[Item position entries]
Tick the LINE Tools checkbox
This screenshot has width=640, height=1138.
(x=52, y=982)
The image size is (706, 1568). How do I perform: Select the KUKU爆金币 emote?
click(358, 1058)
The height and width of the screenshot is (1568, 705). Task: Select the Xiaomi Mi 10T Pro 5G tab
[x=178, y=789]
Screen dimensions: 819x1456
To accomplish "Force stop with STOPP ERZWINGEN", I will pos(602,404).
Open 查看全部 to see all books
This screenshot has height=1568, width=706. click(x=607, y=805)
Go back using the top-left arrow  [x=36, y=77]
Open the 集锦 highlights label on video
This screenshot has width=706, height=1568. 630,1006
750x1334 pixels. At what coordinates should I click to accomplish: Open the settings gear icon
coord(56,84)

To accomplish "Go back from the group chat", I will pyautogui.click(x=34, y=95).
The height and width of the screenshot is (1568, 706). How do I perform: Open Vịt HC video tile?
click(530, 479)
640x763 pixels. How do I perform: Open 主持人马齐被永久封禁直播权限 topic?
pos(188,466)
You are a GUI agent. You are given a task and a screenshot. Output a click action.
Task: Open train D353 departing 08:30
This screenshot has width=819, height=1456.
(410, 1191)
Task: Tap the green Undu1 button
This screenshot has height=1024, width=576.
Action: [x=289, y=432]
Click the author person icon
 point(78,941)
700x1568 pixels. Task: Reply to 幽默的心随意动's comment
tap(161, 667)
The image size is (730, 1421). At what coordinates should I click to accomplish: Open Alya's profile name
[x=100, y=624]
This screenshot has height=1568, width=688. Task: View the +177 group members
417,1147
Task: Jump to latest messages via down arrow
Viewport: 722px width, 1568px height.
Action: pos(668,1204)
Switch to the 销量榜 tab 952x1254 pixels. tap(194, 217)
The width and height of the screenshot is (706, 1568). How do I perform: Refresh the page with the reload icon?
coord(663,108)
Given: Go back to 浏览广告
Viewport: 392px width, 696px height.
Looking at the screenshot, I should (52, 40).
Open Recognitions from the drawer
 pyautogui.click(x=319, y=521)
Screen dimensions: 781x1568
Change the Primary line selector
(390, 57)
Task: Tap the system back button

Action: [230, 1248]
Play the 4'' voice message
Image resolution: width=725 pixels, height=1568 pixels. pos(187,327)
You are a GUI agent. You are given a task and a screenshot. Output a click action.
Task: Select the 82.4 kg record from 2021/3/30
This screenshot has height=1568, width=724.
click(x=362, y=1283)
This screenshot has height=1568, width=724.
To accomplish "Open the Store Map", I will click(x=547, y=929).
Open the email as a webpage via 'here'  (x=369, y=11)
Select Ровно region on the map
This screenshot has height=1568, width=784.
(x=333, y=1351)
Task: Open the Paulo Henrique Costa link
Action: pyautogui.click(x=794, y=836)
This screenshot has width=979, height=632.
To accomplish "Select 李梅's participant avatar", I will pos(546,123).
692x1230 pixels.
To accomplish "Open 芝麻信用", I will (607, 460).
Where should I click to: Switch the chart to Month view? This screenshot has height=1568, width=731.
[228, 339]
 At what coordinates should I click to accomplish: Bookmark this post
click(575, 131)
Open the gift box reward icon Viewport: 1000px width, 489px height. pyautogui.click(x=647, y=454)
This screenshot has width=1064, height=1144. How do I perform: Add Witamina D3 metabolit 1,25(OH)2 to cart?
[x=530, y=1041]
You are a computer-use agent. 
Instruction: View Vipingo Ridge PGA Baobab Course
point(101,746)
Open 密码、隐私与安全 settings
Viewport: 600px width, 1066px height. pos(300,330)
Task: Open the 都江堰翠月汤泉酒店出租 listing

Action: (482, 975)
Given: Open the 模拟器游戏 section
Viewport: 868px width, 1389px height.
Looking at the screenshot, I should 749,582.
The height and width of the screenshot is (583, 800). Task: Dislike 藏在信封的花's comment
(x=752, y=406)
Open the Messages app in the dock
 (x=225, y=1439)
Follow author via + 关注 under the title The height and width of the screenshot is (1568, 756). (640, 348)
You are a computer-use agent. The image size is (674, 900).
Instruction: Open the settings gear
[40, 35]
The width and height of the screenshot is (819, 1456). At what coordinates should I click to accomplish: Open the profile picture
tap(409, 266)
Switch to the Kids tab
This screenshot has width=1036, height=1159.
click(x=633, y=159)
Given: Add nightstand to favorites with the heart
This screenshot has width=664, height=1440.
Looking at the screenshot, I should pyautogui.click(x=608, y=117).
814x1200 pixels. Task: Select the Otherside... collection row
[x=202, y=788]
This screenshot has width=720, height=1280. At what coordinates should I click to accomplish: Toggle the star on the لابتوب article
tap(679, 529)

## TASK DESCRIPTION
Please copy the entries from the first one up to and including the line with "click(358, 1058)", reproducing every line in full but offsetting each coordinate in the answers by 148.

## THE RESPONSE
Tick the LINE Tools checkbox
This screenshot has width=640, height=1138.
(x=200, y=1130)
The image size is (706, 1568). How do I perform: Select the KUKU爆金币 emote?
click(506, 1206)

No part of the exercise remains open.